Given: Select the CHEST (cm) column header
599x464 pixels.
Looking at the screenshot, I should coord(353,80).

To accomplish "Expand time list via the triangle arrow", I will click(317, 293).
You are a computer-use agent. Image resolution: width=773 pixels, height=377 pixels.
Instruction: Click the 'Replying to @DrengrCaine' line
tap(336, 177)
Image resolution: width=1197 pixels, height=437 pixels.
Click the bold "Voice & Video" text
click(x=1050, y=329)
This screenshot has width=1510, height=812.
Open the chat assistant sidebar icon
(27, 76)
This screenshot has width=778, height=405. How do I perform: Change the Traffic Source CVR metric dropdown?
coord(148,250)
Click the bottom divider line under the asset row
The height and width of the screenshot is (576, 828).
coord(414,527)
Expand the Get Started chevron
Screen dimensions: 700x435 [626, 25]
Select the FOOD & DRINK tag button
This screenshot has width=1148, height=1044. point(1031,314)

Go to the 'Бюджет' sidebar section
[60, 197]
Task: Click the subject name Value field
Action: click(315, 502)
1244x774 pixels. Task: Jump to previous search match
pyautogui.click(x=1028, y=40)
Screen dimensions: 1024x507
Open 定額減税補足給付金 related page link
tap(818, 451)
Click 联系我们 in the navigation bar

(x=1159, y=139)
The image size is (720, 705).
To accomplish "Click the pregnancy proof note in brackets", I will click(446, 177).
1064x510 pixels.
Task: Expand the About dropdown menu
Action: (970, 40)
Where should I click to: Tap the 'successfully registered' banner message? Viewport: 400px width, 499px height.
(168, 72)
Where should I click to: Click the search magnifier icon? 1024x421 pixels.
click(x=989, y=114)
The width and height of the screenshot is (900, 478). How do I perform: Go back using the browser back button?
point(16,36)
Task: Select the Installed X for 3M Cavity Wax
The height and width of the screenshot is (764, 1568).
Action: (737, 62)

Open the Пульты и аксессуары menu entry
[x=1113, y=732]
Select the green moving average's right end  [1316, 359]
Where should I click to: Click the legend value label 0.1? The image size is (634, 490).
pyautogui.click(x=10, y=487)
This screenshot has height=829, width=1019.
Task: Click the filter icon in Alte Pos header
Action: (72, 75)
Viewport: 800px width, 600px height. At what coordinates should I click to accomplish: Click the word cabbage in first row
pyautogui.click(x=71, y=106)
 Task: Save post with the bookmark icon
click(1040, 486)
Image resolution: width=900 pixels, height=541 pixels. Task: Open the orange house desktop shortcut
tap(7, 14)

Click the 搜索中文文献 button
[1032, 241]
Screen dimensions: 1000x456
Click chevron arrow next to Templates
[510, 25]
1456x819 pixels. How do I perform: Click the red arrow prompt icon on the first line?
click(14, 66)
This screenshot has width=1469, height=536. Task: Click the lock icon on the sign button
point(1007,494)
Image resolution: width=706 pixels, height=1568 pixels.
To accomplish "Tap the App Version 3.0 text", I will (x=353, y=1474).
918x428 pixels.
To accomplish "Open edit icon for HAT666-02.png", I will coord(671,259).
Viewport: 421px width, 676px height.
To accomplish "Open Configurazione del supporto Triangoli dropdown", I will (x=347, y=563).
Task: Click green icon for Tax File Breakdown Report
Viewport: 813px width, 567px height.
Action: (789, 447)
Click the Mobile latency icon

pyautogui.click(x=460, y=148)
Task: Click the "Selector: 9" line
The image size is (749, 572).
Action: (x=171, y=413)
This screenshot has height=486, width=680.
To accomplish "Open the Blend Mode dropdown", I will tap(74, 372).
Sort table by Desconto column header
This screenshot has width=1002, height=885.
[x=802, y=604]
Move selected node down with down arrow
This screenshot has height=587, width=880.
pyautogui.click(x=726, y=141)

▬▬▬▬▬▬▬▬▬▬

What to work on: Going through the material above, reproduce every line exactly.

Exercise answer:
Given: Select the CHEST (cm) column header
599x464 pixels.
Looking at the screenshot, I should coord(353,80).

To accomplish "Expand time list via the triangle arrow", I will click(317, 293).
You are a computer-use agent. Image resolution: width=773 pixels, height=377 pixels.
Instruction: Click the 'Replying to @DrengrCaine' line
tap(336, 177)
Image resolution: width=1197 pixels, height=437 pixels.
Click the bold "Voice & Video" text
click(x=1050, y=329)
This screenshot has width=1510, height=812.
Open the chat assistant sidebar icon
(27, 76)
This screenshot has width=778, height=405. How do I perform: Change the Traffic Source CVR metric dropdown?
coord(148,250)
Click the bottom divider line under the asset row
The height and width of the screenshot is (576, 828).
coord(414,527)
Expand the Get Started chevron
Screen dimensions: 700x435 [626, 25]
Select the FOOD & DRINK tag button
This screenshot has width=1148, height=1044. point(1031,314)

Go to the 'Бюджет' sidebar section
[60, 197]
Task: Click the subject name Value field
Action: click(315, 502)
1244x774 pixels. Task: Jump to previous search match
pyautogui.click(x=1028, y=40)
Screen dimensions: 1024x507
Open 定額減税補足給付金 related page link
tap(818, 451)
Click 联系我们 in the navigation bar

(x=1159, y=139)
The image size is (720, 705).
To accomplish "Click the pregnancy proof note in brackets", I will click(446, 177).
1064x510 pixels.
Task: Expand the About dropdown menu
Action: (970, 40)
Where should I click to: Tap the 'successfully registered' banner message? Viewport: 400px width, 499px height.
(168, 72)
Where should I click to: Click the search magnifier icon? 1024x421 pixels.
click(x=989, y=114)
The width and height of the screenshot is (900, 478). How do I perform: Go back using the browser back button?
point(16,36)
Task: Select the Installed X for 3M Cavity Wax
The height and width of the screenshot is (764, 1568).
Action: (737, 62)

Open the Пульты и аксессуары menu entry
[x=1113, y=732]
Select the green moving average's right end  [1316, 359]
Where should I click to: Click the legend value label 0.1? The image size is (634, 490).
pyautogui.click(x=10, y=487)
This screenshot has height=829, width=1019.
Task: Click the filter icon in Alte Pos header
Action: (72, 75)
Viewport: 800px width, 600px height. At what coordinates should I click to accomplish: Click the word cabbage in first row
pyautogui.click(x=71, y=106)
 Task: Save post with the bookmark icon
click(1040, 486)
Image resolution: width=900 pixels, height=541 pixels. Task: Open the orange house desktop shortcut
tap(7, 14)

Click the 搜索中文文献 button
[1032, 241]
Screen dimensions: 1000x456
Click chevron arrow next to Templates
[510, 25]
1456x819 pixels. How do I perform: Click the red arrow prompt icon on the first line?
click(14, 66)
This screenshot has width=1469, height=536. Task: Click the lock icon on the sign button
point(1007,494)
Image resolution: width=706 pixels, height=1568 pixels.
To accomplish "Tap the App Version 3.0 text", I will (x=353, y=1474).
918x428 pixels.
To accomplish "Open edit icon for HAT666-02.png", I will coord(671,259).
Viewport: 421px width, 676px height.
To accomplish "Open Configurazione del supporto Triangoli dropdown", I will (x=347, y=563).
Task: Click green icon for Tax File Breakdown Report
Viewport: 813px width, 567px height.
Action: (789, 447)
Click the Mobile latency icon

pyautogui.click(x=460, y=148)
Task: Click the "Selector: 9" line
The image size is (749, 572).
Action: (x=171, y=413)
This screenshot has height=486, width=680.
To accomplish "Open the Blend Mode dropdown", I will tap(74, 372).
Sort table by Desconto column header
This screenshot has width=1002, height=885.
[x=802, y=604]
Move selected node down with down arrow
This screenshot has height=587, width=880.
pyautogui.click(x=726, y=141)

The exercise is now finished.